Data for analysis:
══════
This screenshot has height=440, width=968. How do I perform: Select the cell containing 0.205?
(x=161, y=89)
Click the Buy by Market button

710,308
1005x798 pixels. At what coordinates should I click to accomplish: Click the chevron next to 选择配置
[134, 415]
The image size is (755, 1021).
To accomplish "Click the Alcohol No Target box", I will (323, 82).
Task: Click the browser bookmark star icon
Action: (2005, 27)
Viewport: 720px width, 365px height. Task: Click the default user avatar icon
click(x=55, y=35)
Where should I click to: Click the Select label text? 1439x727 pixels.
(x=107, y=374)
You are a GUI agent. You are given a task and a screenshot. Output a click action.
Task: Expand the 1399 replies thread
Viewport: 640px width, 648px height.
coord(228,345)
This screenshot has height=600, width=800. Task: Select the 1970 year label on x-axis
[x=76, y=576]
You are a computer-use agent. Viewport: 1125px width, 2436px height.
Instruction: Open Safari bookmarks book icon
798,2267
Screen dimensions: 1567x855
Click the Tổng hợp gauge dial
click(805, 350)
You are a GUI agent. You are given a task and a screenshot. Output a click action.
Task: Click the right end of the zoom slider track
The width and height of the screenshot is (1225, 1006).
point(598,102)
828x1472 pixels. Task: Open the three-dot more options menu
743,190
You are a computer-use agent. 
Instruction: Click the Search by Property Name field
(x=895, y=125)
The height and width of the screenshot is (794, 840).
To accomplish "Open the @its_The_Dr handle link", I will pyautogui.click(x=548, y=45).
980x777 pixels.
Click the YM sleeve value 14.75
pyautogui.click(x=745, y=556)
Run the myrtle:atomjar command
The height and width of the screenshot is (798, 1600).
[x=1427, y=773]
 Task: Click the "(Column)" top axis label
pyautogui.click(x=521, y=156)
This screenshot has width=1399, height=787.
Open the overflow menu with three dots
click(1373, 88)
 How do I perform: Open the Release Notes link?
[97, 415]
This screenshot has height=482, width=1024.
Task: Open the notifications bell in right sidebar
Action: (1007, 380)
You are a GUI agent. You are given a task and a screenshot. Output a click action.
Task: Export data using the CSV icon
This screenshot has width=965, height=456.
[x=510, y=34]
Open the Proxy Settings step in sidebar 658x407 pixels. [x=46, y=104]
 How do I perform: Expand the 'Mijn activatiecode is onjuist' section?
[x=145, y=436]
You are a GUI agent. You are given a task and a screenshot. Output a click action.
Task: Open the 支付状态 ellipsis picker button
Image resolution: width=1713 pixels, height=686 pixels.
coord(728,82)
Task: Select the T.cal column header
══════
Requirement:
Within the material above, find every line containing the word "computer" and copy it.

Result below:
You are a computer-use agent. Viewport: 1125px width, 2436px height.
You are a computer-use agent. 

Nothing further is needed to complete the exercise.